Variational integrators for optimal control of foldable drones
L. Colombo, J. Giribet, D. Martín de Diego
TL;DR
The paper addresses attitude control and trajectory planning for foldable UAVs whose inertia changes with internal configuration. It develops structure-preserving, discrete-time variational integrators on Lie groups by discretizing reduced Lagrangians and external forces, yielding discrete Euler–Poincaré/Lie–Poisson dynamics with control. It then formulates and analyzes discrete-time optimal-control problems for controlled inertia rigid bodies and foldable drones, using trapezoidal discretization and Cayley retractions to obtain implementable update rules and solvability guarantees. Simulation results on a foldable quadrotor model demonstrate stable attitude stabilization and accurate tracking under challenging initial conditions, highlighting the approach's potential for reconfigurable UAVs and energy-efficient control.
Abstract
Numerical methods that preserves geometric invariants of the system such as energy, momentum and symplectic form, are called geometric integrators. These include variational integrators as an important subclass of geometric integrators. The general idea for those variational integrators is to discretize Hamilton's principle rather than the equations of motion and as a consequence these methods preserves some of the invariants of the original system (symplecticity, symmetry, good behavior of energy,...).
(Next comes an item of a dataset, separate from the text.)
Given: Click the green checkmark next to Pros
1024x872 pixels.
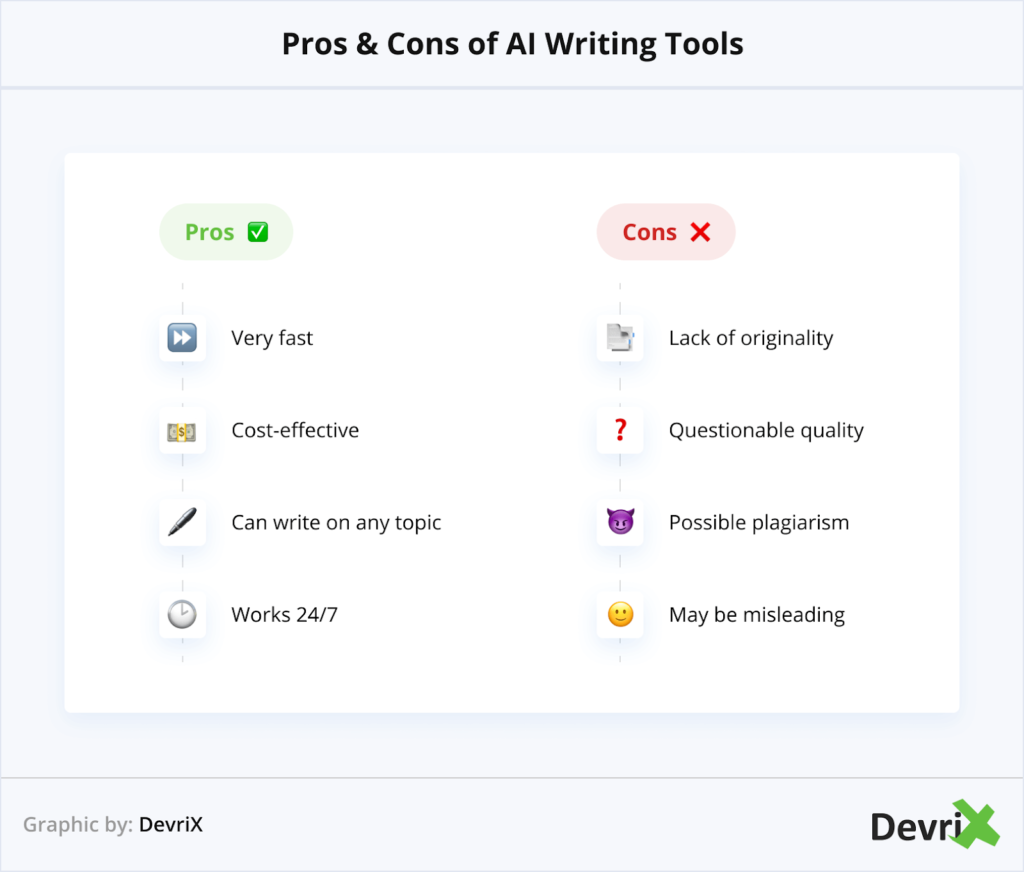Looking at the screenshot, I should click(x=258, y=232).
In this paper, we construct variational integrators for control-dependent Lagrangian systems on Lie groups. These integrators are derived via a discrete-time variational principle for discrete-time control-dependent reduced Lagrangians. We employ the variational integrator into optimal control problems for path planning of foldable unmanned aerial vehicles (UAVs). Simulation are shown to validate the performance of the geometric integrator.